There is no need to keep your cash in your wallet in the UAE. The national pastime appears to be shopping, and there are a number of malls at which you can fulfill your every desire.
While you may find the well-known brands at the big malls, by far some of the more interesting shops are the little ones located on the ground and mezzanine levels of most apartment blocks.
Generally speaking, you will find at least some of the following in any given block:
The Grocery. This is the UAE equivalent of a corner café and spaza shop. These tiny little shops can barely fit more than three people in at a time, but are crammed from floor to ceiling with every imaginable goodie. From bread and milk to washing powder and toothpaste. You name, they’ll have it. And the amazing thing is, you don’t even have to leave your car. All you do is park outside and hoot. Someone will come running out, find out what you need, go and get it, and bring it to your car!
Photocopy and Typing shop. An absolute essential when it comes to dealing with the red tape that Abu Dhabi loves so much. Here you can get your official documents typed in Arabic and have the appropriate number of photocopies done.
Photography Studio. Again, an essential part of Abu Dhabi red tape. For every document, you’ll need at least 4 passport sized photos.
Saloon. No, this is not a pub, but a barber shop. There are hundreds of hair saloons around town, where you can get a haircut and a shave with a straight razor. Some even do men’s facials and hair dyeing. Ladies saloons are generally not visible from the street because of the requirement to cover up in public.
Automatic Laundry. Unlike a do-it-yourself Laundromat, here you drop off your clothes for washing, drycleaning or ironing. And can collect again within 24 hours. Very convenient.

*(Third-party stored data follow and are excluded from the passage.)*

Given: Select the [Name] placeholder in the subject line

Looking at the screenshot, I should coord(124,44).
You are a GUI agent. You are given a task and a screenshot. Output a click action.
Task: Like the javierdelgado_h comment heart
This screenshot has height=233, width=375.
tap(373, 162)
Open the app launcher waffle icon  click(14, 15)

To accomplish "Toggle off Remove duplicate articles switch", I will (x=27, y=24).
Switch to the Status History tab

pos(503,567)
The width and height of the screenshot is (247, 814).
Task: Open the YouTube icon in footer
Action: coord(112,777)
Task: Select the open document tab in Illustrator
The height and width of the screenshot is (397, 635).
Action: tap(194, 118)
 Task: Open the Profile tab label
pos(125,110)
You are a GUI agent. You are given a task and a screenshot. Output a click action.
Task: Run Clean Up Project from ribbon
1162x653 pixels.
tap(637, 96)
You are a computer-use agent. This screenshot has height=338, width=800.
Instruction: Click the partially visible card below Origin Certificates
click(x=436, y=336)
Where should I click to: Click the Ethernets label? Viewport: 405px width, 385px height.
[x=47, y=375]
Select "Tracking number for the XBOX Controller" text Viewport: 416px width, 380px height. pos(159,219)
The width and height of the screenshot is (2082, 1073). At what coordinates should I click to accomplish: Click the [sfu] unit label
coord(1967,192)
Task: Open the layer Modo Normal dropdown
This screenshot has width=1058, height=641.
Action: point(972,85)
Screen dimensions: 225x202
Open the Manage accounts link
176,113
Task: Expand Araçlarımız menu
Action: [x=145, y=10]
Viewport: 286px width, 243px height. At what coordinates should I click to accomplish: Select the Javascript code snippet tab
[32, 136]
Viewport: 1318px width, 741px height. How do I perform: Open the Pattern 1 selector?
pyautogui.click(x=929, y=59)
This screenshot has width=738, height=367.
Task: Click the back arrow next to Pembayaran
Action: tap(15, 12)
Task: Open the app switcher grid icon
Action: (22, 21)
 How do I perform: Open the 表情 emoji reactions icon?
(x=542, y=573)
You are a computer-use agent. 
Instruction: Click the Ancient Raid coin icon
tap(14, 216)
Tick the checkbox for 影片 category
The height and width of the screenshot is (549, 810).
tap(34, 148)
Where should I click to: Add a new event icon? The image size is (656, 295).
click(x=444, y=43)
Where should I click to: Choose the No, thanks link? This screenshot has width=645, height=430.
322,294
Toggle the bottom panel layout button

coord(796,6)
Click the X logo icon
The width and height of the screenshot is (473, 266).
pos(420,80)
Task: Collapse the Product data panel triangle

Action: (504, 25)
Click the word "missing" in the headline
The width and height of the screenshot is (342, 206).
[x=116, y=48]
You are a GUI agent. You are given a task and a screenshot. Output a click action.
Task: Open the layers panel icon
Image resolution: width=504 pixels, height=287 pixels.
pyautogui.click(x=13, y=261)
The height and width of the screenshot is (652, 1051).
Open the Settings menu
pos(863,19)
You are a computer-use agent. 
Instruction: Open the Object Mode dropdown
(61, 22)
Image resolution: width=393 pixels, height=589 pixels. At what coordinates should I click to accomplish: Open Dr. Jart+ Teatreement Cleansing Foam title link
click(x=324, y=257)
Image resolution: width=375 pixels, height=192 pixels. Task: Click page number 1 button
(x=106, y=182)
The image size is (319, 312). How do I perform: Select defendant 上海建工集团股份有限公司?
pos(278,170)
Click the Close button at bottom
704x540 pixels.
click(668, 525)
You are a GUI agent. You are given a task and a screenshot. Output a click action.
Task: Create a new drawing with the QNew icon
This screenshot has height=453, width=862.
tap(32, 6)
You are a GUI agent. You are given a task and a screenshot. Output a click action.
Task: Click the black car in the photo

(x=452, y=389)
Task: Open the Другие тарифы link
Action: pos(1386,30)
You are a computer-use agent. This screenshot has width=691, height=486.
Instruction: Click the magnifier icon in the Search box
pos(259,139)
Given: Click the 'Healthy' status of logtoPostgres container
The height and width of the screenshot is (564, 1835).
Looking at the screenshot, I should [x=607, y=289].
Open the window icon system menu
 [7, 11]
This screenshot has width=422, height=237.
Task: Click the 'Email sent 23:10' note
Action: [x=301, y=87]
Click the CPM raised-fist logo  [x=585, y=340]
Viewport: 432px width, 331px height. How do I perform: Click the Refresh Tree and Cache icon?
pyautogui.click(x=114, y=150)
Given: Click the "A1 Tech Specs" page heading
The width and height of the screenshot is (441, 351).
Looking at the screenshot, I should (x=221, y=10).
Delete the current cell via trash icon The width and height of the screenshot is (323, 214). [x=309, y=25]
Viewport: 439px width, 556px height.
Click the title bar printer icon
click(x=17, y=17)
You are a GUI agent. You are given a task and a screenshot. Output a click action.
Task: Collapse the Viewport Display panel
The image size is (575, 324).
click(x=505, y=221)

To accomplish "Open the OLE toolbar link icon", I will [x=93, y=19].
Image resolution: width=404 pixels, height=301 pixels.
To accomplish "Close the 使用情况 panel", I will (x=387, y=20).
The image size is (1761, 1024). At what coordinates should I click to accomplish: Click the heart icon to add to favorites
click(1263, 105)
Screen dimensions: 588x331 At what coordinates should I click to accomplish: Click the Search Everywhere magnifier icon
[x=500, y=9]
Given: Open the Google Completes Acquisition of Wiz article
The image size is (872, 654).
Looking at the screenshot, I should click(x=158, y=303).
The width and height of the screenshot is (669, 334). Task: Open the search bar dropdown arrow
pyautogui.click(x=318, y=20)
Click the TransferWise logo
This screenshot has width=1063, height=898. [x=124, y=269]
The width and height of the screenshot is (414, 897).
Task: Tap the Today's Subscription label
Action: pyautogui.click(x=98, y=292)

You are also likely to find a butcher, a tailor (again, men’s and ladies shops are often separate), video stores and internet gaming cafés.
Often specialty shops are grouped together in informal districts. In one street, for example, you’d find all the car-related products: window tinting, car upholstery, spare parts, tyre shops et cetera. In another, it will be back to back jewelry stores, or carpet shops.
But by far my favourite thing about these little shops are the signs. As English is seldom the first language of the proprietor or sign-writer, you get some terrific names. Our local grocery is the Aroma Grocery. My husband gets his hair cut at the Green Ruby Saloon. The photography shop near our first flat was called The Lovely Studio.
I first started keeping an eye out for funny shop names and signs when I spotted Mehboob Watch Shop. I had a mental picture of a little old man with opera glasses carefully watching the passing boobs…..
On the way to Khor Fokkan (a seaside resort town) one weekend, I saw the Al Kanaris Bird and Fish Shop. Unfortunately I didn’t have my camera ready, and couldn’t take a photo.
I also wasn’t able to take a photo of the Green Goat Butchery (lovely image) or the Laughing Chicken Butchery. I really don’t know how much laughing the chicken was doing, but I hope the butcher himself is laughing all the way to the bank.
I am not sure what exactly the Families Roaster offers, but I am not sure whether I’d actually choose to eat there.
And despite its name, I think Rasim Rasul Puncture may actually be a tyre repair shop. At first my husband wondered whether punctures were imported to compensate for the excellent conditions of most roads.
Because of the various language issues, spelling can also be a problem. I am quite sure that this Day Spa may actually be a “Wellness Centre” as opposed to a “Willness Centre.”
And after much pondering, we figured out that what the Al Falah Natural Treatment Centre was offering was in fact a physical, as opposed to the advertised pizhichil.
Nothing, however, could top the one we spotted on the way home from the Post Office. I’m dying to try out some traditional Arabic sweets and pastries, but I’m really not sure whether I want to buy them from the Butt Sweet House.
I think I’ll do a taste test somewhere else.